Quand on s’intéresse à la transmission d’entreprises familiales, on a souvent tendance à réduire la succession à une simple transaction...alors que bien souvent les risques et les enjeux sont ailleurs.
C’est notamment le cas lorsqu’on aborde le comportement du dirigeant cédant dans le cadre de la transaction.
Ce qu’il faut bien comprendre ici, c’est que derrière l’opération, se joue autre chose qui peut conduire le dirigeant cédant à perturber le jeu des négociations et la réalisation effective de la transaction… en venant remettre à plus tard certaines actions afin de freiner le processus de succession.
En fait, plusieurs facteurs peuvent conduire cet acteur à adopter une attitude ambivalente et finalement l’amener à reporter l’acte de cession.
Le premier facteur concerne le risque pour le dirigeant de perdre une partie non négligeable de son pouvoir.
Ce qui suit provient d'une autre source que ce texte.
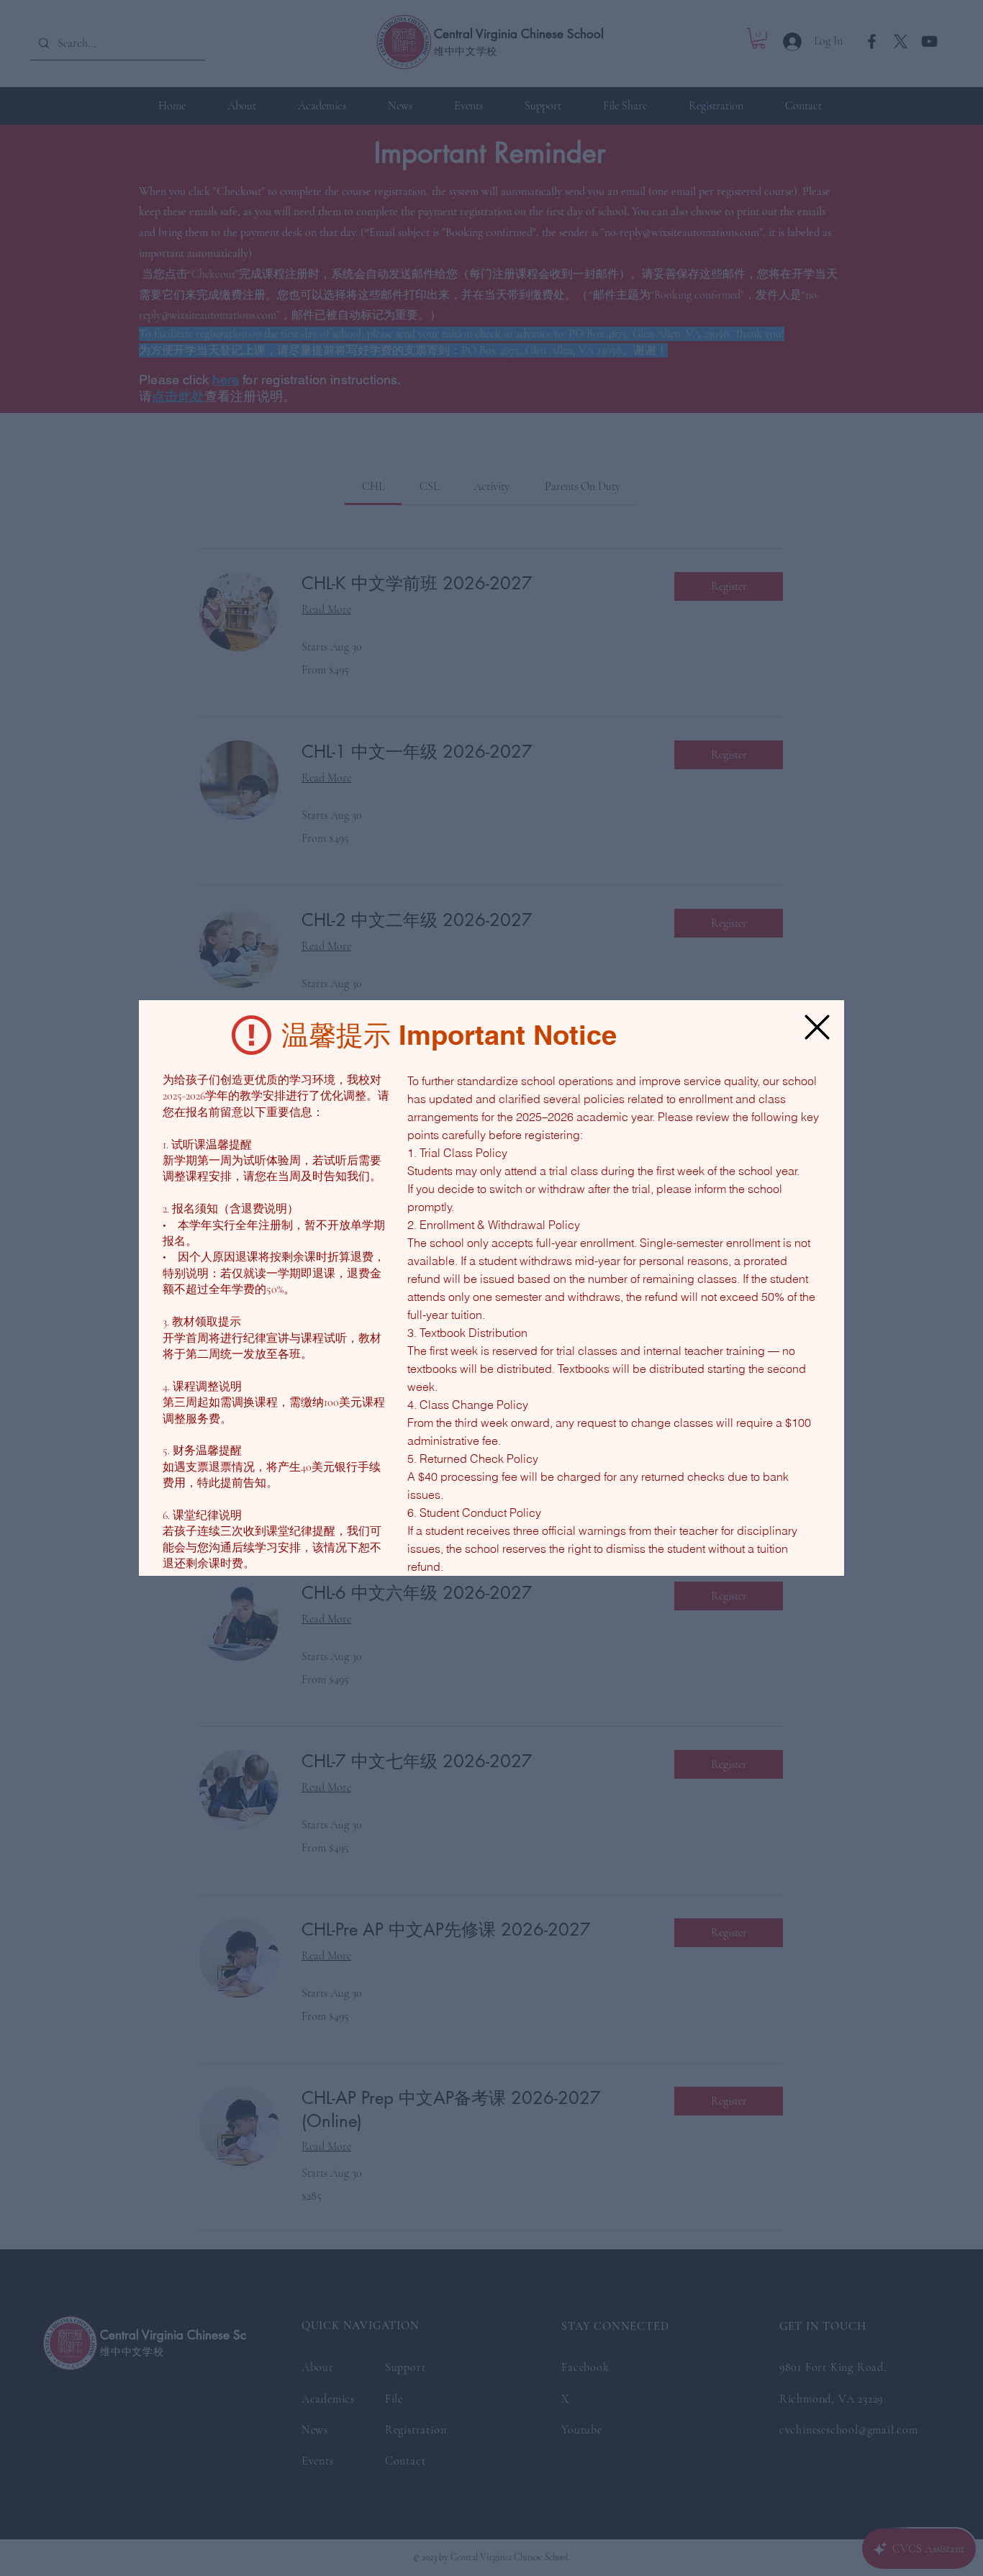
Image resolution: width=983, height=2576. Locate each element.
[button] (817, 1027)
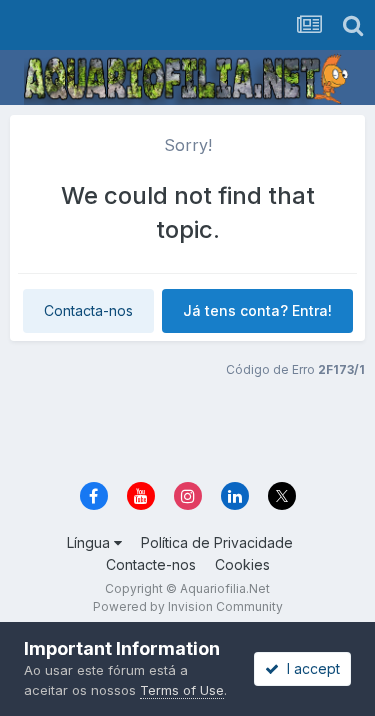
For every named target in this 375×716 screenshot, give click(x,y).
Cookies (242, 564)
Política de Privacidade (217, 542)
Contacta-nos (88, 310)
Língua (90, 542)
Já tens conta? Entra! (257, 310)
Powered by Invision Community (188, 606)
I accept (309, 668)
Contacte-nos (151, 564)
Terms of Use (182, 690)
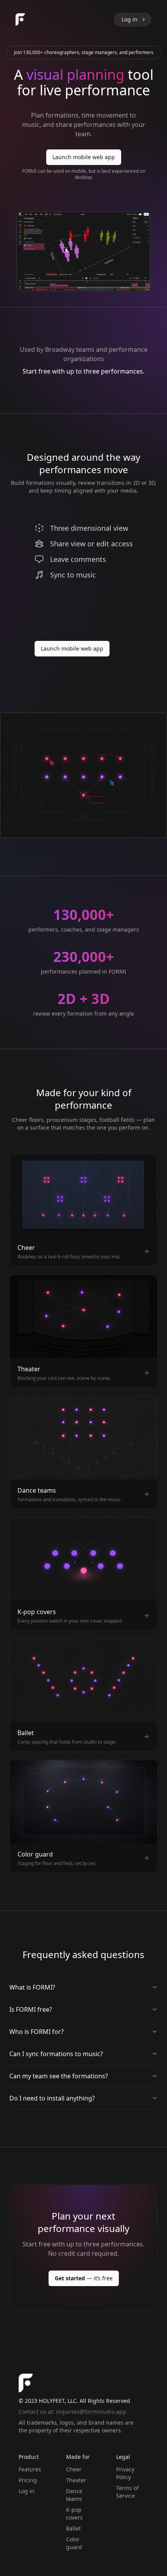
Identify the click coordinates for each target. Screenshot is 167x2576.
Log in (27, 2491)
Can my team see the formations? (58, 2076)
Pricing (28, 2480)
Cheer (74, 2469)
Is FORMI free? (30, 2009)
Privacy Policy (125, 2473)
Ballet (73, 2528)
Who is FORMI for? (36, 2031)
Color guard (74, 2543)
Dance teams (74, 2494)
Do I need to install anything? (52, 2098)
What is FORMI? (32, 1987)
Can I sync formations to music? (56, 2054)
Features (30, 2469)
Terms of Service (127, 2491)
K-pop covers (74, 2513)
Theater (76, 2480)
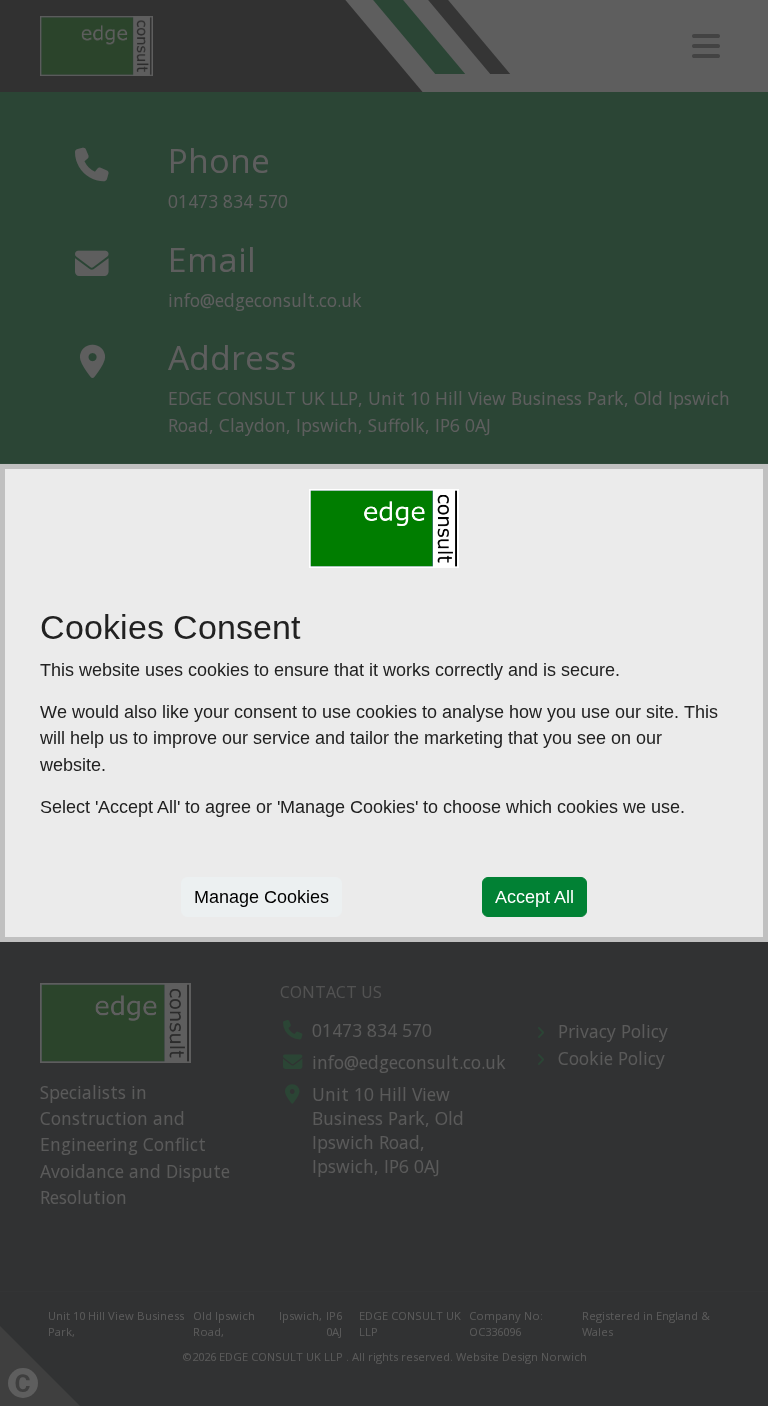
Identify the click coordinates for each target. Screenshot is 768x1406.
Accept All (534, 897)
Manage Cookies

En effet, transmettre son entreprise, c’est perdre un statut qui nous était attribué, basé sur une subordination juridique et des liens hiérarchiques que l’environnement social et familial avait admis et légitimé.
Une autre explication tient au risque de perdre son utilité économique et sociale. Transmettre son entreprise, c’est passer d’un rôle valorisant à une position d’effacement, où ses avis et conseils ont tout à coup moins de valeur. Le cédant n’est plus réellement perçu comme un acteur qui contribue au développement de sa société, mais plutôt comme un spectateur, au mieux comme un observateur. Admettre un successeur, c’est donc reconnaître que l’on n’est plus indispensable et qu’il existe un substitut naturel capable de mener à bien l’activité.
Troisième facteur : la perte de sens et de repères. Lorsqu’on dirige une entreprise, une grande partie de son temps et donc de sa vie est consacrée au développement et à la gestion de son entreprise. On vit très souvent avec et pour son entreprise. D’ailleurs, les relations avec les autres sont souvent organisées autour de l’entreprise. Or du jour au lendemain, tout prend fin. L’entreprise qui était une extension de soi-même n’est plus. On doit dès lors se réinventer, retrouver ses marques, chercher de nouveaux repères.
Enfin, le dirigeant cédant subit une modification profonde de ses habitudes. La décision de transmettre son entreprise marque donc une rupture qui peut être vécue par certains comme « l’achèvement d’une vie », la « fin d’une époque ».
Il peut donc arriver que le cédant ait la volonté plus ou moins affirmée de différer une action qui conduirait à s’interroger nécessairement sur « ce qu’on a fait » et sur « ce qu’on fera ».
Bien comprendre le contexte psychologique de l’opération permet par conséquent de mieux cerner les risques de la transmission, au-delà des aspects économiques et financiers.
Dès lors comment parvenir à ce que la transmission se fasse dans de bonnes conditions ?
La réponse est naturellement délicate. La reprise d’entreprise a fortiori dans un contexte familial peut difficilement être analysée comme une simple opération. La dimension psychologique est ici fondamentale. Il est par conséquent important que le repreneur, membre de la famille ou extérieur à celle-ci puisse :
1) Vérifier que le cédant soit prêt à céder son affaire, au-delà de toute considération stratégique et économique.
2) Montrer au cédant une certaine proximité dans la façon dont on perçoit le métier, afin d’éviter que la reprise soit synonyme de remise en cause personnelle ou professionnelle.
3) Eviter des changements trop radicaux en favorisant des ponts entre le présent et le futur. Plusieurs solutions sont possibles, comme le fait de recruter son prédécesseur ou d’identifier des acteurs-relais qui connaissent bien l’entreprise.
4) Enfin, montrer sa contribution spécifique, en proposant un dessein, une vision qui justifie sa présence et permette de mobiliser les équipes dans un horizon nouveau et stimulant, au-delà même de la question du transfert de propriété.